Aborted (core dumped)
Currently working on the op aten.as_strided
Still working on the op. Here's the draft PR: https://github.com/llvm/torch-mlir/pull/1656
Still working on the op, it's almost done. I've got the op passing if you pass in a 1d matrix, I just need to add support for matrices with greater rank.
Bugs from torch_mlir upstream/main 20221220
➜ distillGPT2 git:(main) ✗ python distillgpt2.py
Some weights of the model checkpoint at distilgpt2 were not used when initializing GPT2ForSequenceClassification: ['lm_head.weight']

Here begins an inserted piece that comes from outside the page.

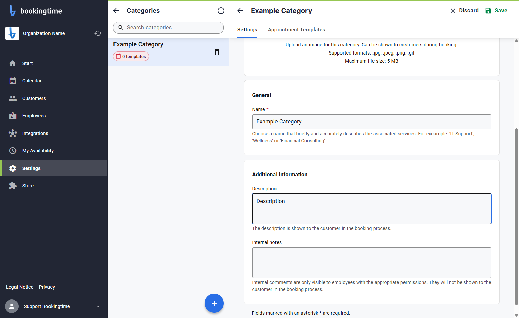The width and height of the screenshot is (519, 318).
Task: Click the Search categories field
Action: click(168, 28)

- This IS expected if you are initializing GPT2ForSequenceClassification from the checkpoint of a model trained on another task or with another architecture (e.g. initializing a BertForSequenceClassification model from a BertForPreTraining model).
- This IS NOT expected if you are initializing GPT2ForSequenceClassification from the checkpoint of a model that you expect to be exactly identical (initializing a BertForSequenceClassification model from a BertForSequenceClassification model).

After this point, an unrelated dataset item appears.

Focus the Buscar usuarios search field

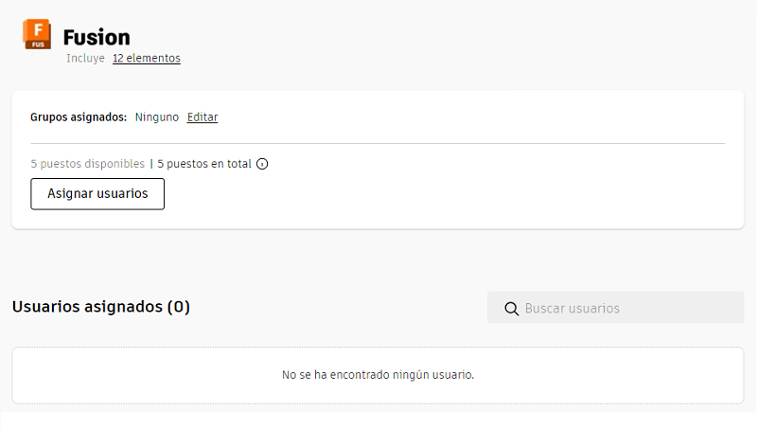click(625, 309)
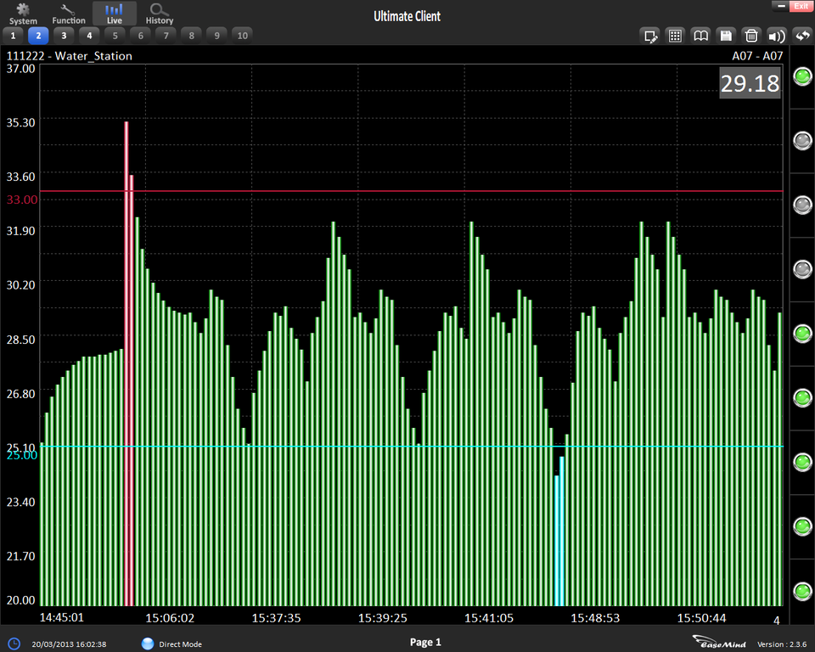Click the floppy disk save icon
Viewport: 815px width, 652px height.
(726, 36)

Some weights of GPT2ForSequenceClassification were not initialized from the model checkpoint at distilgpt2 and are newly initialized: ['score.weight']
You should probably TRAIN this model on a down-stream task to be able to use it for predictions and inference.
model(test_input):
tensor([[0.8815, 0.0087]], grad_fn=<IndexBackward0>)
/home/chi/src/ubuntu20/shark/SHARK/shark.venv/lib/python3.10/site-packages/torch/jit/_check.py:181: UserWarning: The TorchScript type system doesn't support instance-level annotations on empty non-base types in `__init__`. Instead, either 1) use a type annotation in the class body, or 2) wrap the type in `torch.jit.Attribute`.
warnings.warn("The TorchScript type system doesn't support "
python3.10: /home/chi/src/ubuntu20/shark/torch-mlir/include/torch-mlir/Dialect/Torch/IR/TorchTypes.h:77: mlir::Type mlir::torch::Torch::BaseTensorType::getDtype() const: Assertion `hasDtype() && "must have a dtype"' failed.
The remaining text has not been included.